These mutual funds invest mostly in government bonds. Government bonds are considered the safest bonds in the country.
If the Government of India is in need of funds (or loans), then it approaches the Reserve Bank of India (RBI). Apart from being the apex bank, the RBI also acts as a banker to the government. The RBI lends money to the government after borrowing from other entities such as insurance companies and banks.

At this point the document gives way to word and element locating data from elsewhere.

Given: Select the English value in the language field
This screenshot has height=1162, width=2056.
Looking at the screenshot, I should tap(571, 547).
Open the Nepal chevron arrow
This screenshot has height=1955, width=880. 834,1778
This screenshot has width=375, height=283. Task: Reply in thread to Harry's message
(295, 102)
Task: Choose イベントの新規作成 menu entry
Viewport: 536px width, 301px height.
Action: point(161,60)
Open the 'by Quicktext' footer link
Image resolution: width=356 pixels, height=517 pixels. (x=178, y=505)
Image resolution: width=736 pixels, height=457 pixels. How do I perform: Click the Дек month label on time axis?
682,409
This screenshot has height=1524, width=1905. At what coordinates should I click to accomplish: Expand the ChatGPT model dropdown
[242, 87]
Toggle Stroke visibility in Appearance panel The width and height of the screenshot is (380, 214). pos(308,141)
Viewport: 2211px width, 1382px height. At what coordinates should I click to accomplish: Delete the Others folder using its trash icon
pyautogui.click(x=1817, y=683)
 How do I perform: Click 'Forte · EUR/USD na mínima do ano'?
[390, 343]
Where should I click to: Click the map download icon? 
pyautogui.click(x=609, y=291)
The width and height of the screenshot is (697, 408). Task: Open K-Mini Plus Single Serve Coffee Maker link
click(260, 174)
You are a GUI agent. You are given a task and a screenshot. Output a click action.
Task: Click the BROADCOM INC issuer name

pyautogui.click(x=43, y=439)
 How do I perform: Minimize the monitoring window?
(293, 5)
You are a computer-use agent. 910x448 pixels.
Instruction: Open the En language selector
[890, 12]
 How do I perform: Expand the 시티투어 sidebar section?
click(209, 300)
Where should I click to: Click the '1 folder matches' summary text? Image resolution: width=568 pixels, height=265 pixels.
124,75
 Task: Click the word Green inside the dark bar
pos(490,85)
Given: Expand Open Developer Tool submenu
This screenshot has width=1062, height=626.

In exchange for the loan, the RBI issues government securities with fixed tenure, to which the fund manager of a gilt fund subscribes. Upon maturity, this gilt fund returns the government securities and receives money in return. For an investor, gilt funds can be an ideal blend of low risk and reasonable returns. However, the performances are highly dependent on the movement of interest rates. So, a falling interest rate regime would be the best time to invest in gilt funds.
It is often considered an ideal investment haven for those investors who are risk-averse and want to invest in government securities. But one thing we should keep in mind is that due to the average maturity of Gilt funds, one may see higher volatility during the interest rate changes.
The minimum investment varies from scheme to scheme. It could range between Rs.100/ – to Rs. 5,000/ -.
• If an investor has made an investment in a debt mutual fund and withdraws the amount before 3 years of investment, Short Term Capital Gains Tax would be levied, as per the income tax slab of the investor.
• If an investor withdraws the investment including capital gains post 3 years of investment, 20% Long Term Capital Gains Tax of 20% is levied, with the benefit of indexation.